§ TRECHO:
===

Portanto, enfatiza-se a importância de reconhecer e valorizar diferentes manifestações culturais presentes na cidade, que inclui a música erudita, além da música sertaneja. Isso requer um esforço contínuo de investimento e apoio por parte do governo e da sociedade.
O governo estadual e a prefeitura de Goiânia, em parceria com patrocinadores locais, devem ampliar o apoio financeiro, essencial para proporcionar a presença da orquestra no Estado. Além disso, a figura do maestro é fundamental para garantir o investimento econômico do governo para promover a música erudita à sociedade de massa.
A falta de recursos financeiros e de investimento público foi um dos maiores obstáculos para a criação e manutenção das orquestras. O apoio governamental, conforme destacado por Mário de Andrade, é crucial para a sustentação dessas manifestações culturais. Iniciativas como concertos gratuitos, como mencionado pelo maestro Neil Thomson, são estratégias para democratizar o acesso à música erudita e desconstruir a ideia de que ela é elitista.

===

§ MATERIAL FORNECIDO:
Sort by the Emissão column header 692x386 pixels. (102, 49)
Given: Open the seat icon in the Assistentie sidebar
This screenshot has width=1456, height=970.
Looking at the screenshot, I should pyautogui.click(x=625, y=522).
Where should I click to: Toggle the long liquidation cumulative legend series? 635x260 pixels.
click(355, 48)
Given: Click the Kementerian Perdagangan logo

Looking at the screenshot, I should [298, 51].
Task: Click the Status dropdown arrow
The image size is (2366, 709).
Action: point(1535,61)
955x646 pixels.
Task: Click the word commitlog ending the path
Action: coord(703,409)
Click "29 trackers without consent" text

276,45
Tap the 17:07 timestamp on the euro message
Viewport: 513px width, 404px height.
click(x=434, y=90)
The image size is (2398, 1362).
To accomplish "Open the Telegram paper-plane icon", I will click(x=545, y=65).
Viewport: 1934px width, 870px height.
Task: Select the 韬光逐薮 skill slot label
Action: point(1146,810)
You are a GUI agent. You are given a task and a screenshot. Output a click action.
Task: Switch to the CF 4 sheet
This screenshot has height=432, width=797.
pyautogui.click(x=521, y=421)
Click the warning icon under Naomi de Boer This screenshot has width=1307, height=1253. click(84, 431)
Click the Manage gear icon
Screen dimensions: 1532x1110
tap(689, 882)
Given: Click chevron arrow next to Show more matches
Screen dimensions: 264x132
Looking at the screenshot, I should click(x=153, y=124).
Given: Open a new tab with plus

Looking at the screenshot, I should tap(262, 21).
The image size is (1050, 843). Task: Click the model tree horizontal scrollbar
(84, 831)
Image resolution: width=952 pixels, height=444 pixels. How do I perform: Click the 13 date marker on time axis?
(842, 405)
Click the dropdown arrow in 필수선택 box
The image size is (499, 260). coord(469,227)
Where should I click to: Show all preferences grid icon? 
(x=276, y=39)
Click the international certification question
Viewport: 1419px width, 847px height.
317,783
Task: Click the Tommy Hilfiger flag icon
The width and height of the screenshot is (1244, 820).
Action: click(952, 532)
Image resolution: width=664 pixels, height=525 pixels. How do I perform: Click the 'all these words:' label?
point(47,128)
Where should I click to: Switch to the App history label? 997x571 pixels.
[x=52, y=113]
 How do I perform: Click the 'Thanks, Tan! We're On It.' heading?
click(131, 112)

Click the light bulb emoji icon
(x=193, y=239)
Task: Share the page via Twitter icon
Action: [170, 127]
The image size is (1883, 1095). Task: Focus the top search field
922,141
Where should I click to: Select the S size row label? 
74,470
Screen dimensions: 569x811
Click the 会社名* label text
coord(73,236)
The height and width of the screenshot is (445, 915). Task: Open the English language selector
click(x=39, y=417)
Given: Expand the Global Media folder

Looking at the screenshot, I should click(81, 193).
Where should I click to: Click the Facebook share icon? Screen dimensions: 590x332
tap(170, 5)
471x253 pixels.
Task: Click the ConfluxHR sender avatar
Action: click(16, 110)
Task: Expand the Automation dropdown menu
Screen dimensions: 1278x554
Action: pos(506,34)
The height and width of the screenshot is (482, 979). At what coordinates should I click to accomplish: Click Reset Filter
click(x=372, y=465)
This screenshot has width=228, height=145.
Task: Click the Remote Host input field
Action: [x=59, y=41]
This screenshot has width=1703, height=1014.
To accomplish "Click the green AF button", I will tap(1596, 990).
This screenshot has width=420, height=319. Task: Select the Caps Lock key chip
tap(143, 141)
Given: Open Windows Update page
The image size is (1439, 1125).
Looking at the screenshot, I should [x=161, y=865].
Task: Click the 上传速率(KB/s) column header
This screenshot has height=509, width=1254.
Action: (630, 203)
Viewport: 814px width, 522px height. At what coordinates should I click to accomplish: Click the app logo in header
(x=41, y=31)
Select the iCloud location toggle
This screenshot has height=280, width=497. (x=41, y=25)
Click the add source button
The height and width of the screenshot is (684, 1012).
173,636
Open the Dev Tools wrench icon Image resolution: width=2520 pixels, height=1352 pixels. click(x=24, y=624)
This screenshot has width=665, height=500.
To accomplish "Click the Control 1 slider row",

===

§ OBJETIVO 1: No trecho sobre a música erudita em Goiânia, que iniciativa mencionada pelo maestro Neil Thomson é apontada como estratégia para democratizar o acesso a esse gênero?
§ OBJETIVO 2: Dê continuidade ao texto sobre as orquestras e a música erudita em Goiânia a partir da última frase apresentada.

§ RESPOSTA 1: Concertos gratuitos.

§ RESPOSTA 2:
Por fim, a presença de orquestras em Goiânia, em uma região tradicionalmente associada à música sertaneja, demonstra a complexidade e a diversidade cultural do Brasil. A música erudita, embora historicamente ligada a elites, busca democratizar, se popularizar e se integrar à sociedade de massa, ao desafiar estereótipos, interesses de ordem política-econômica-cultural e promover o acesso a diferentes formas de expressão cultural.
Adriana Milene Rodovalho é Relações Públicas formada pela UFG e mestranda em Culturas e Identidades Brasileiras pela Universidade de São Paulo (USP).
Gyovana Carneiro é professora da Escola de Músicas e Artes Cênicas (Emac) da UFG.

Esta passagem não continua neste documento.